I was trying to figure out why my pickled language model’s file size is so huge (it’s bigger than the original dataset even after it’s been numericalized).
I found out that it’s storing the original text in the
Once I’ve finished doing all my processing and am ready to save to disk using
data_lm.save is it safe to set
dataset.inner_df=None or does it need to use that again at some point?
Edit 1: this seems to reduce the filesize of
.save()'s pickled result by ~33%. But haven’t tried training yet to know if it’ll still work:
for dl in data_lm.dls: dl.inner_df.drop(dl.inner_df.index[:], inplace=True)
Anything else to try removing? I pickled itos and stoi separately and they account for far less than 1% of the total file size.
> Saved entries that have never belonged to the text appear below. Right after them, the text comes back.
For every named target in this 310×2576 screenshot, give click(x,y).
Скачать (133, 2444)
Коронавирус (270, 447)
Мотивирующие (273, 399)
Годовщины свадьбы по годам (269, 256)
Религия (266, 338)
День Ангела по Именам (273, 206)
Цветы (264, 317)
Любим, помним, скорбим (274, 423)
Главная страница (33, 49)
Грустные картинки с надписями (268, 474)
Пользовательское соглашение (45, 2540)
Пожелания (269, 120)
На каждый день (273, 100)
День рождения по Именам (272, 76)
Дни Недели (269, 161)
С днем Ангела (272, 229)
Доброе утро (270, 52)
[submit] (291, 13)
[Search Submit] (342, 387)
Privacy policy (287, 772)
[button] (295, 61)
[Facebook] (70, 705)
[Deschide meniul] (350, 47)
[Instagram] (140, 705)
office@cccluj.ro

Edit 2: since my Vocabulary is less than 65535 I think I should be able to convert my dataset items to
uint16 and that reduced the storage by another ~48% (I had them as 32 bit previously; I think the fastai default is 64 bit via
text/data.py:304). Again, haven’t trained a model like this yet so we’ll see if it actually works.
for ds, _ in enumerate(data_lm.dls) for i, _ in enumerate(data_lm.dls[ds].items): data_lm.dls[ds].items[i] = data_lm.dls[ds].items[i].astype(np.uint16)